Knud Knudsen: Wattpostbote
Knud Knudsen, 2024
Keine Kunst ohne Post“, sagte Herbert Achternbusch.
Ein Satz wie ein Augenzwinkern – und ein Versprechen.
Im Sommer 2024 nahm ich ihn beim Wort.
Auf Pellworm, dieser flachen Insel im Atem der Nordsee, begegnete ich Knud Knudsen. Deutschlands einzigem Wattbriefträger. Ein kurzes Telefonat genügte, und als wäre das Treffen längst verabredet gewesen, sagte er zu einem spontanen Fotoshooting zu.
Am Tag zuvor ging ich mit ihm hinaus ins Watt, Richtung Hallig Süderoog. Der Boden unter den Füßen weich und nachgiebig, der Horizont weit, fast leer. Knud trug Briefe und kleine Pakete durch die Landschaft, als seien es Botschaften an die Gezeiten selbst. Zustellungen zwischen Ebbe und Flut.

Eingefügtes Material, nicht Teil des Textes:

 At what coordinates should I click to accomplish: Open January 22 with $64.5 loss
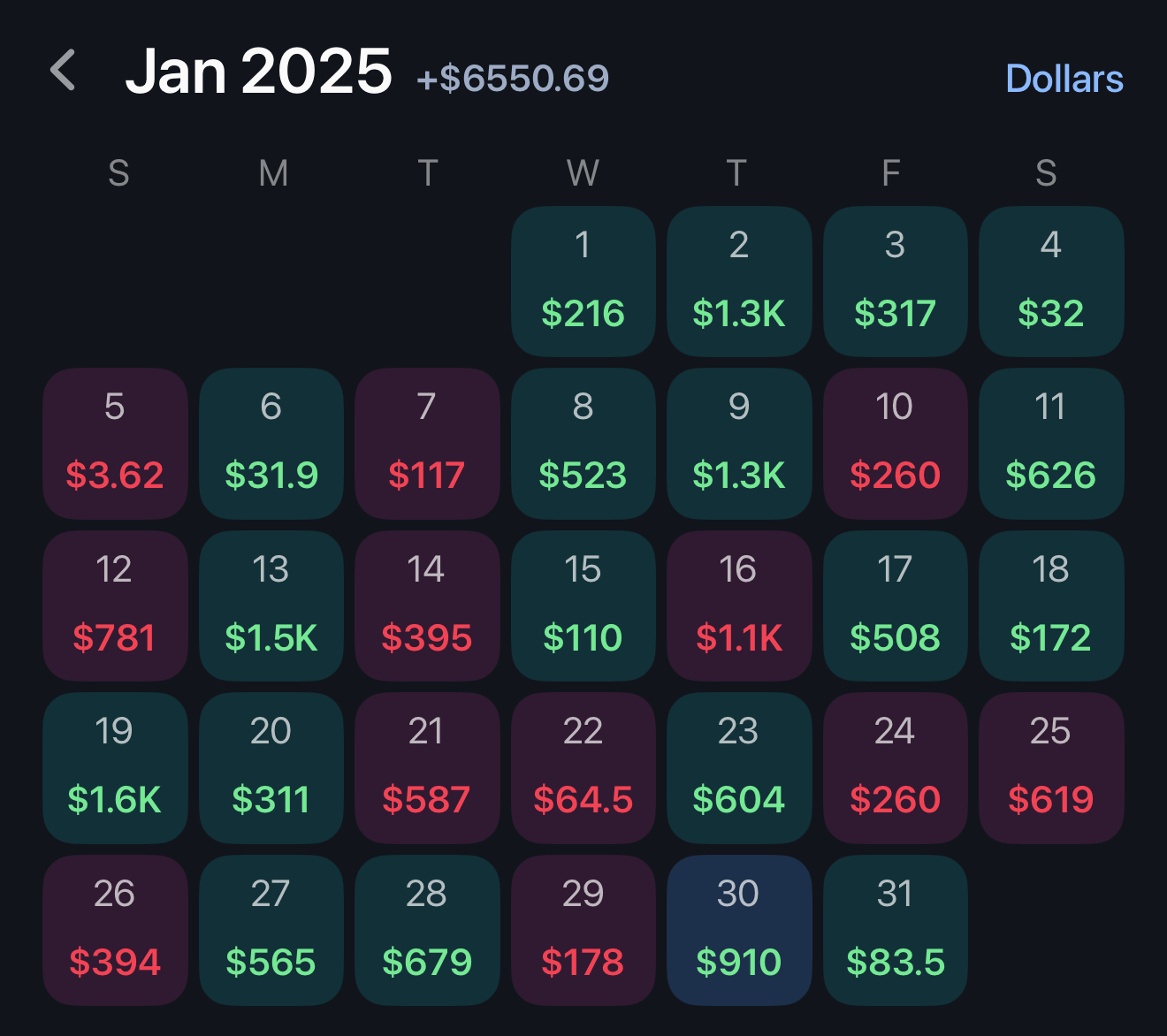click(x=583, y=767)
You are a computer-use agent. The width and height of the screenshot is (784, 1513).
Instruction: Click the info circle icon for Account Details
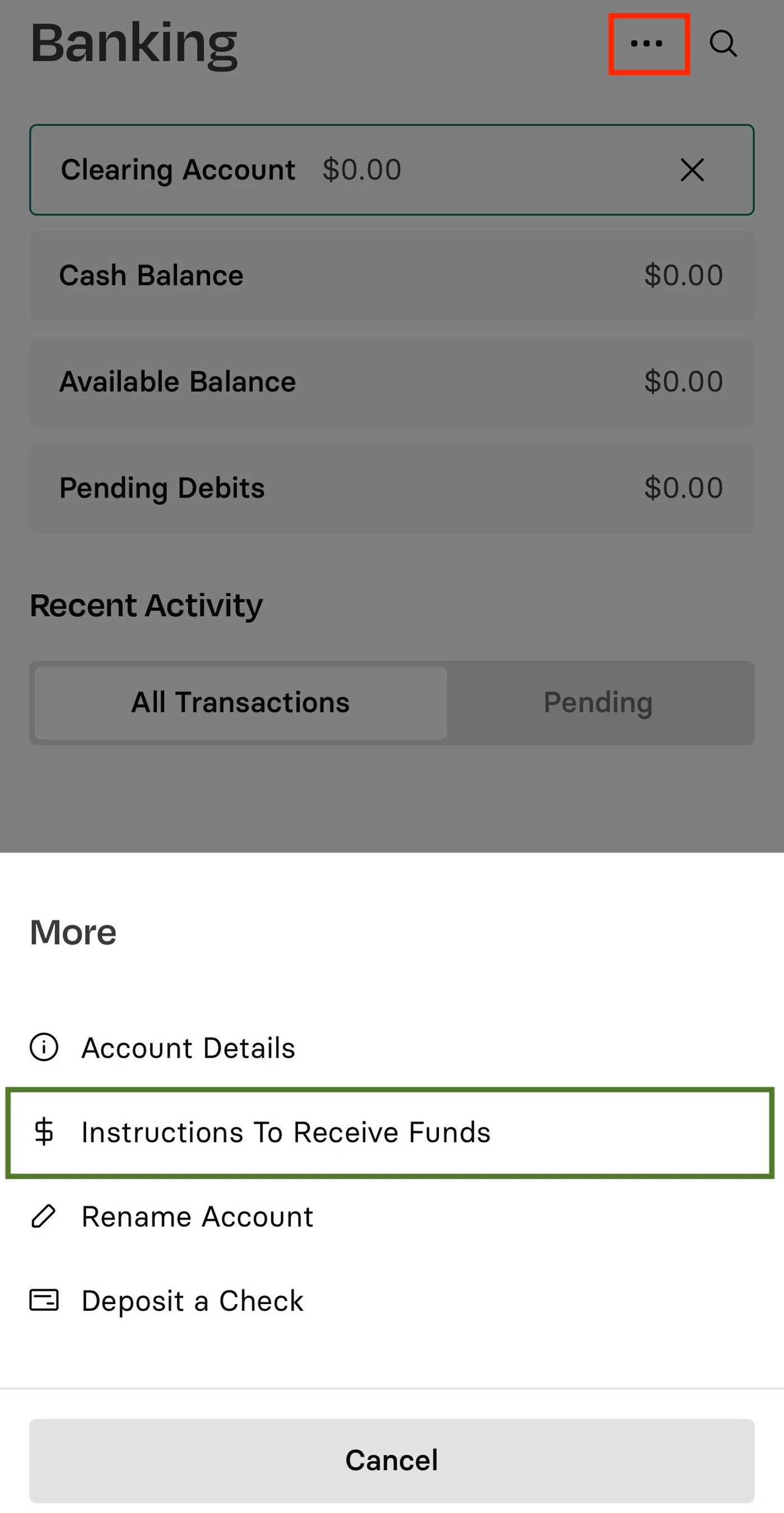coord(44,1048)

Während wir gingen, erzählte er. Von einem früheren kurzen Abstecher auf das Festland. Von Wochen, die schön waren – und doch unvollständig.
„Ich brauche das Meer“, sagte er.
Ein Satz ohne Pathos. Ein Satz wie eine Wahrheit.
Ein Leben ohne die Nordsee, ohne das Watt, konnte er sich nicht vorstellen. Zu sehr ist alles hier miteinander verwoben: Arbeit und Natur, Alltag und Weite, Stille und Bewegung. Knud lebt auf Pellworm. Und Pellworm lebt in ihm.
Was bleibt, ist eine stille Faszination. Die Begegnung mit einem Menschen, der angekommen ist. Der nichts sucht und nichts vermisst.
Eine Lebensfreude, die nicht laut sein muss, um spürbar zu werden.